La pantalla del celular de Isabel parpadeaba sin cesar, iluminando el rostro preocupado de Paulina. El constante zumbido de las notificaciones rompía el silencio del restaurante, atrayendo miradas indiscretas de las mesas vecinas.
Paulina observó cómo su amiga ignoraba cada llamada, su mandíbula tensa revelando la frustración contenida que se acumulaba con cada nuevo intento.

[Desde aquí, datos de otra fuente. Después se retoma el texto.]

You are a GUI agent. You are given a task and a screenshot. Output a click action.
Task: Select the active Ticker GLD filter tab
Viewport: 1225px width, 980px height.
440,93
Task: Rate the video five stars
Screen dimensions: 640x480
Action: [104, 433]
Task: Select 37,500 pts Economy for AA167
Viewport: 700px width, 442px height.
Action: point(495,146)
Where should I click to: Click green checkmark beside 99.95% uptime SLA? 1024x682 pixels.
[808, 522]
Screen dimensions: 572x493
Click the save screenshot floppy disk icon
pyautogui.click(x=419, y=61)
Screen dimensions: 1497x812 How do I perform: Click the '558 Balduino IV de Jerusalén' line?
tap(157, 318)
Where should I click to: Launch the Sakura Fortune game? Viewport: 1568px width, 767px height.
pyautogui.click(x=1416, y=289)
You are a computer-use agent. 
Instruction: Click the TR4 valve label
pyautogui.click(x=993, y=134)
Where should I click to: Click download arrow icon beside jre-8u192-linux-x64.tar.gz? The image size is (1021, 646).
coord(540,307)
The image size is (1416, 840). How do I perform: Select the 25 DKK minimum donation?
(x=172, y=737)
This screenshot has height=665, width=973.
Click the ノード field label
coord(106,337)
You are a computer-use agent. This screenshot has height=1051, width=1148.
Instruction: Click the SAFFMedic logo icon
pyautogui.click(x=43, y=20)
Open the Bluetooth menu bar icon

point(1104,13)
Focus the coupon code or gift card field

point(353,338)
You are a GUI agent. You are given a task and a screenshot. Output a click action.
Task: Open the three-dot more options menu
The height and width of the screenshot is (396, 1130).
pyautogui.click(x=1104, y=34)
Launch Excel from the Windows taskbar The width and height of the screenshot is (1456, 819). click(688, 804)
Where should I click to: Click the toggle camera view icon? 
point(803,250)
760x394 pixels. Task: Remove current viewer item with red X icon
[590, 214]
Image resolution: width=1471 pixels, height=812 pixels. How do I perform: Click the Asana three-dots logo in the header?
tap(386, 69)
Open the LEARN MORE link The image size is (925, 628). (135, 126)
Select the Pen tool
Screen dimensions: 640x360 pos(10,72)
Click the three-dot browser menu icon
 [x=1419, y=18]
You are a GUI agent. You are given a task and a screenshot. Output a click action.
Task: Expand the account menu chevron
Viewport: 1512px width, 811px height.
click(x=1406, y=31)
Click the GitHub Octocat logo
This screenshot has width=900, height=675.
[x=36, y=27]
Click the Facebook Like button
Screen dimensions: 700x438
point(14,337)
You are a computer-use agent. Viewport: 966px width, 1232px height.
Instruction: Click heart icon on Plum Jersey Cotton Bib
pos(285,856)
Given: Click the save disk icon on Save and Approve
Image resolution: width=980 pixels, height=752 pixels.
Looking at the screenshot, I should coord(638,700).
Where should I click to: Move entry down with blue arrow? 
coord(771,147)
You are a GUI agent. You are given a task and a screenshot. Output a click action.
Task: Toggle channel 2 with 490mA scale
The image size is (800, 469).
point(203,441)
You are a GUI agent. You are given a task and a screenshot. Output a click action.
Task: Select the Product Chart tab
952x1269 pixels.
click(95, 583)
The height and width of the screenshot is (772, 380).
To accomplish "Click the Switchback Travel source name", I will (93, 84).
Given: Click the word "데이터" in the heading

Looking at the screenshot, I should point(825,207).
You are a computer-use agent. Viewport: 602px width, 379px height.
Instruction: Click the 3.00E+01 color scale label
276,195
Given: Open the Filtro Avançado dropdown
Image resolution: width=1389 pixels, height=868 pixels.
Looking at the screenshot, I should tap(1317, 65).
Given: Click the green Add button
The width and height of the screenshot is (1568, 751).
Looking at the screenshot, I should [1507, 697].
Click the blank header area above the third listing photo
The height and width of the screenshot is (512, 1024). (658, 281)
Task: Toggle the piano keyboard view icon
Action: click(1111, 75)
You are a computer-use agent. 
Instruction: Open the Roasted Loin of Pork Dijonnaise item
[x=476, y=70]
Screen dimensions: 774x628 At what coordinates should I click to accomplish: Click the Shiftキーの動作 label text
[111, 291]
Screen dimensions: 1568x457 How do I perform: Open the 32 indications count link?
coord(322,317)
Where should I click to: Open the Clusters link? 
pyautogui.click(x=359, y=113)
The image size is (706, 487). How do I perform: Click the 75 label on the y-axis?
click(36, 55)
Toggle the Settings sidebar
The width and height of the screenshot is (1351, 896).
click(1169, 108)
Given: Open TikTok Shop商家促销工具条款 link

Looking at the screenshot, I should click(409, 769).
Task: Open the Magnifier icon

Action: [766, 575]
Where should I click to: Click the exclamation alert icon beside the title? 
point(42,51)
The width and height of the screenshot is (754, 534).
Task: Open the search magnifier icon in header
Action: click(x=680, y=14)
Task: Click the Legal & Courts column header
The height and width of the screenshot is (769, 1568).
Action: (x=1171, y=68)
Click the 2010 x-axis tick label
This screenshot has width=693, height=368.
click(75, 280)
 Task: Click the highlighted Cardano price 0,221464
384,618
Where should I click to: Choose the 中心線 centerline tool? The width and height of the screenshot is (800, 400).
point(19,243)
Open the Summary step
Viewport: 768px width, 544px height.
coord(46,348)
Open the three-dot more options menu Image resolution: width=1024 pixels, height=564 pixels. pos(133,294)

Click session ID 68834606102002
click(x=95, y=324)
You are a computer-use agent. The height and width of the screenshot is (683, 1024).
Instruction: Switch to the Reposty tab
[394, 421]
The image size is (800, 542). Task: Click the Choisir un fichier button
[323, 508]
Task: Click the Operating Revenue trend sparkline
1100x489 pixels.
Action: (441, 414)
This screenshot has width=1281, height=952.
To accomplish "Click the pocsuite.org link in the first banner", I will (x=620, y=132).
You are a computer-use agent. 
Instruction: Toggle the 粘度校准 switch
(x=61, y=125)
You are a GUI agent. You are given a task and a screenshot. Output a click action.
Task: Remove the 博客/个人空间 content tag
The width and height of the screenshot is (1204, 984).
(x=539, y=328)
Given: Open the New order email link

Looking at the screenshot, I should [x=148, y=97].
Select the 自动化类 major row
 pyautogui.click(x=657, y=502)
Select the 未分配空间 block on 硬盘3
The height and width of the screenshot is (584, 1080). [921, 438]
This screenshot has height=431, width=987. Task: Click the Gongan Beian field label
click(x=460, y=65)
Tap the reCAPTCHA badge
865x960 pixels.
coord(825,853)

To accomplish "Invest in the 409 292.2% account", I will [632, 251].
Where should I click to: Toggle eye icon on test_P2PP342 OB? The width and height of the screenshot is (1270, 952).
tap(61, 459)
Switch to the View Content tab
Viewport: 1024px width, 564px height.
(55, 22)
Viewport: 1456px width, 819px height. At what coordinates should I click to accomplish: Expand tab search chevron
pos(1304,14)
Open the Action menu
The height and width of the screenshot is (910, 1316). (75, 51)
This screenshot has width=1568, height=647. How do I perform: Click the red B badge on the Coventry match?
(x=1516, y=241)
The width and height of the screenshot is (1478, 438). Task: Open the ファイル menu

—Ya mejor apágalo de una vez —sugirió Paulina, moviendo su copa de vino entre los dedos—. Total, ni bloqueando los números funciona.
Isabel sabía perfectamente quién estaba detrás de esa lluvia incesante de llamadas: Carmen Ruiz, usando los teléfonos de toda la servidumbre de la mansión en su desesperado intento por alcanzarla. Con un suspiro de hastío, finalmente cedió al consejo de su amiga y apagó el aparato. Pero el castigo de Carmen no se hizo esperar.
Al momento de pagar la cuenta, Isabel intentó usar su tarjeta. La pantalla de la terminal mostró un mensaje que, aunque esperado, no dejaba de ser humillante: "Tu tarjeta bancaria ha sido desactivada, por favor elige otro método de pago."
Era la misma tarjeta que Carmen había insistido en darle años atrás, cuando Isabel había regresado al redil de los Galindo. Una tarjeta que ahora, como tantas otras cosas en su vida, se revelaba como lo que realmente era: otro instrumento de control.
Los ojos de Paulina se entrecerraron al ver el mensaje.
—¿Qué significa esto?
Isabel se mordió el labio inferior, conteniendo una sonrisa amarga.
—Desactivaron la tarjeta.
—¿Por Iris? —La indignación hizo que Paulina casi tirara su copa—. ¿Qué clase de familia hace esto?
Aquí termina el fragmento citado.